But free does not simply apply to the digital world.  Advertisers have been known to pay some or all of the cost of publications.  Free versions of services sell premium versions.  Bands give away music to in return for paying shows.  The idea of free is becoming much more prevalent in today’s economy and industries need to learn to adapt to this growing economic trend.  This is a time period when we will see which companies fail and which companies “get it”.

The most difficult part of this new economy is to get users to pay anything at all.  The enemy of “free” is waste.  You are less likely to waste something you pay for and, in this sense, free can cause more harm than good.  For those of us that have more money than time, we would rather pay to have something done for us than do it ourselves.  It’s a time saver.  A successful example of this is iTunes.  Prices come with guarantees and free typically doesn’t.  Producers in the digital realm will find themselves completing with free.  It is not going away any time soon.

Google is a company that understands the world of “freeconomics”.  They first invented a way to search online that gets better as the web gets bigger.  Their next idea allowed advertisers to create as that matched keywords or content and bid against other advertisers to obtain the most prominent positions.  They then created other online products to extend their reach and only added ads when it made sense.  As a result, Google wants information to be free because as the cost of information falls it makes more money.

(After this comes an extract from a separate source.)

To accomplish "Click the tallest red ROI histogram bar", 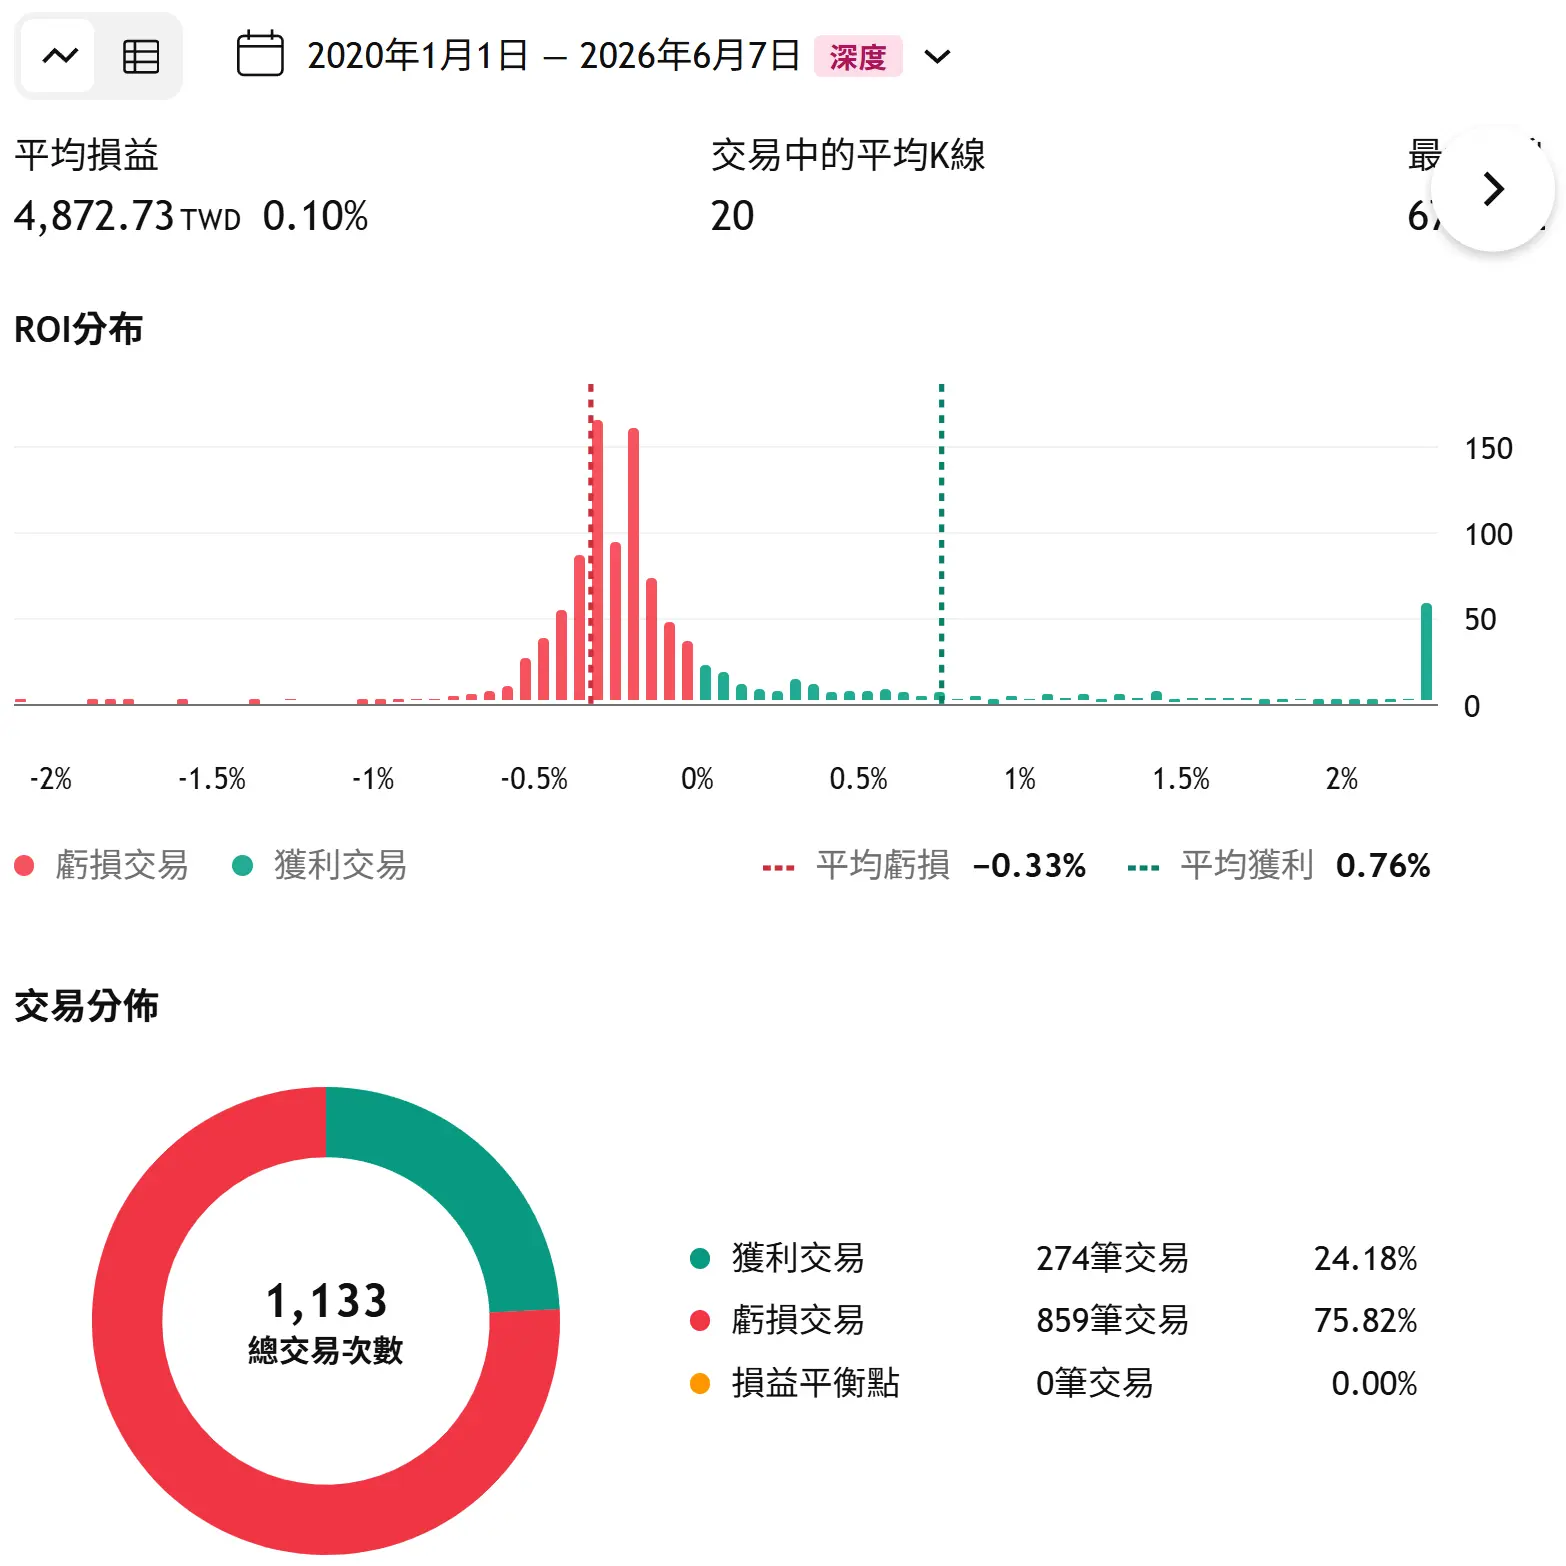I will coord(597,560).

But lower prices can be disruptive.  The free classifieds site Craigslist has taken billions of dollars our of America’s newspaper companies since it’s found in 1996.  With technology, the notion of scale can also make a difference.  If only one out of thousands of Wikipedia visitors decides to create an entry on the site, you still benefit with a pile of information from around the world.  Microsoft’s Encarta CD encyclopedia was put out of business and they put traditional physical encyclopedias out of business before them.